Stories from the Italian Poets: with Lives of the Writers, Volume 2 eBook

This eBook from the Gutenberg Project consists of approximately 394 pages of information about Stories from the Italian Poets.

Stories from the Italian Poets: with Lives of the Writers, Volume 2 eBook

This eBook from the Gutenberg Project consists of approximately 394 pages of information about Stories from the Italian Poets.
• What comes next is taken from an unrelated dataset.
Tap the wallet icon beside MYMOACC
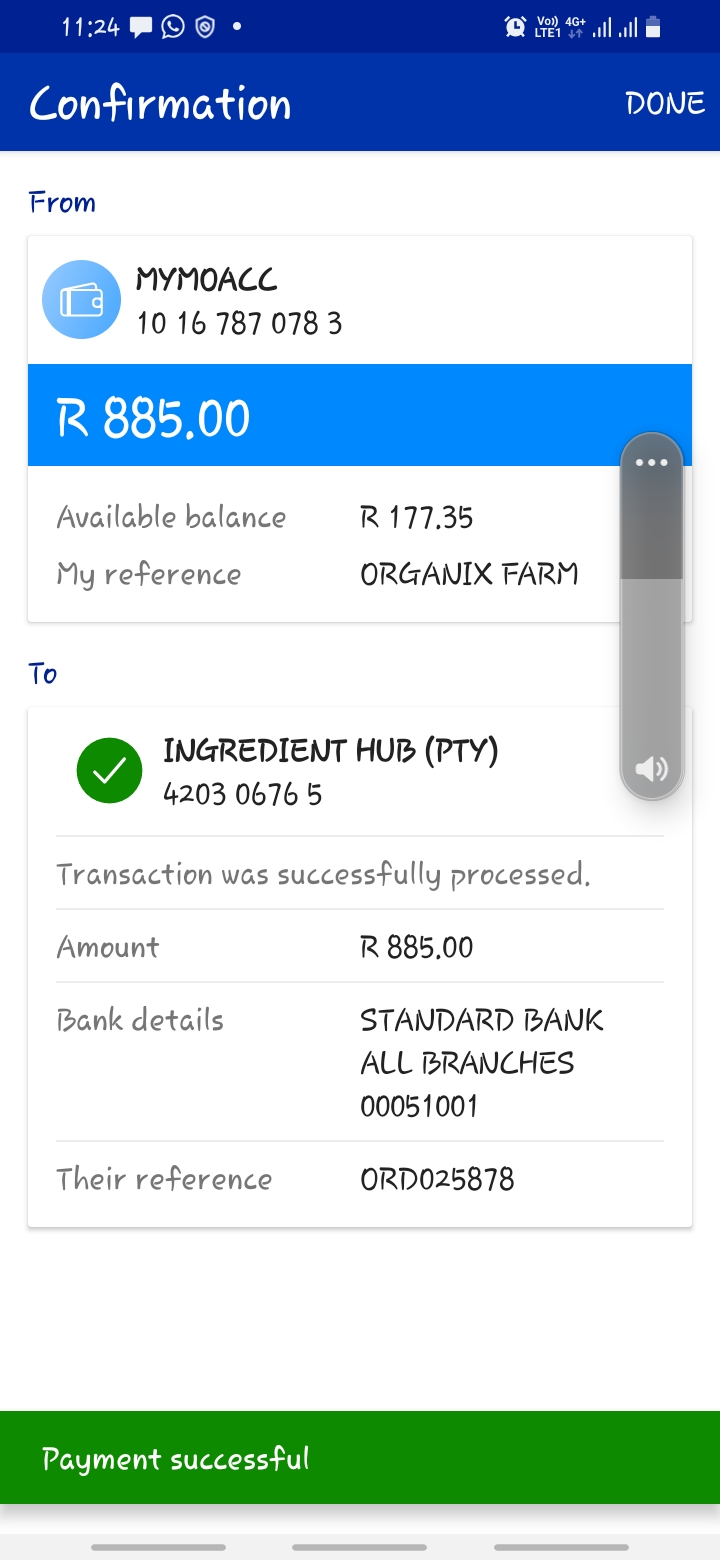The width and height of the screenshot is (720, 1560). [x=82, y=299]
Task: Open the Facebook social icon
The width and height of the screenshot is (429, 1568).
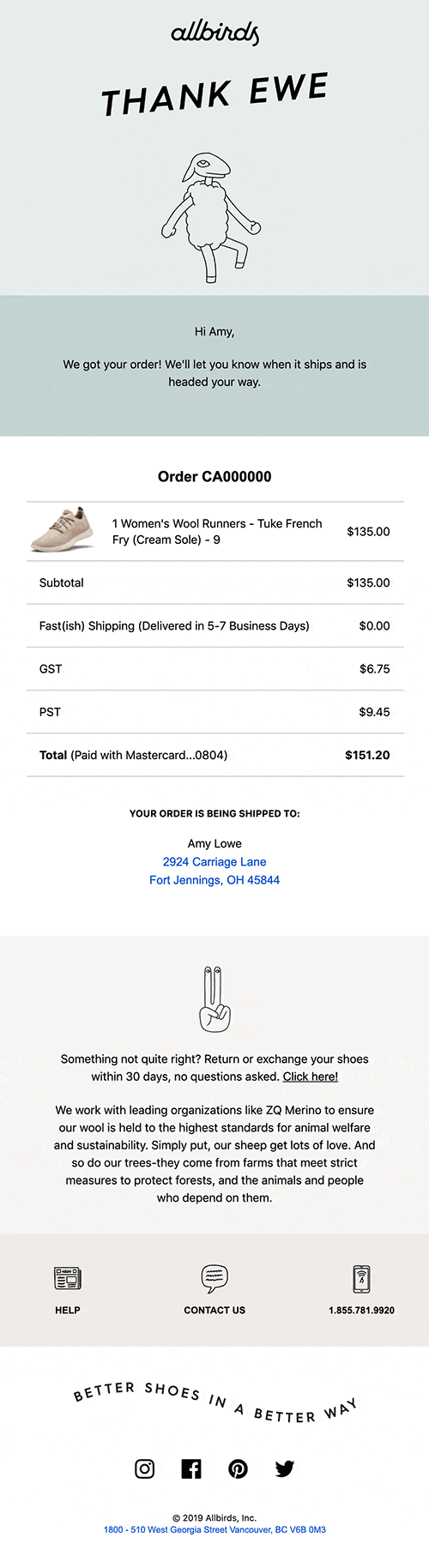Action: click(191, 1468)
As a fine singer, before he lets loose his tongue in the lofty utterance of his emotion, prepares the minds of his hearers with some sweet prelude, exquisitely modulating in a lower tone,—­so the enchantress, whose anguish had not deprived her of all sense of her art, breathed a few sighs to dispose the soul of her idol to listen, and then said:  “I do not beg thee to hear me as one that loves me.  We both loved once; but that is over.  I beg thee to hear, even though as one that loves me not.  It will cost thy disdain nothing to grant me that.  Perhaps thou hast discovered a pleasure in hating me.  Do so.  I come not to deprive thee of it.  If it seem just to thee, just let it be.  I too once hated.  I hated the Christians—­hated even thyself.  I thought it right to do so:  I was bred up to think it.  I pursued thee to do thee mischief; I overtook thee; I bore thee away; and worse than all—­for now perhaps thou loathest me for it—­I loved thee.  I loved thee, for the first time that I loved any one; nay, I made thee love me in turn; and, alas, I gave myself into thine arms.  It was wrong.  I was foolish; I was wicked.  I grant that I have deserved thou shouldst think ill of me, that thou shouldst punish me, and quit me, and hate to have any remembrance of this place which I had filled with delights.  Go; pass over the seas; make war against my friends and my country; destroy us all, and the religion we believe in.  Alas! ’we’ do I say?  The religion is mine no longer—­O thou, the cruel idol of my soul.  Oh, let me go with thee, if it be but as thy servant, thy slave.  Let the conqueror take with him his captive; let her be mocked; let her be pointed at; only let her be with thee.  I will cut off these tresses, which no longer please thee:  I will clothe myself in other attire, and go with thee into the battle.  I have courage and strength enough to bear thy lance, to lead thy spare-horse, to be, above all, thy shield-bearer—­thy shield.  Nothing shall touch thee but through me—­through this bosom, Rinaldo.  Perhaps mischance may spare thee for its sake.  Not a word? not a little word?  Do I dare to boast of what thou hadst once a kind word for, though now thou wilt neither look upon me nor speak to me?”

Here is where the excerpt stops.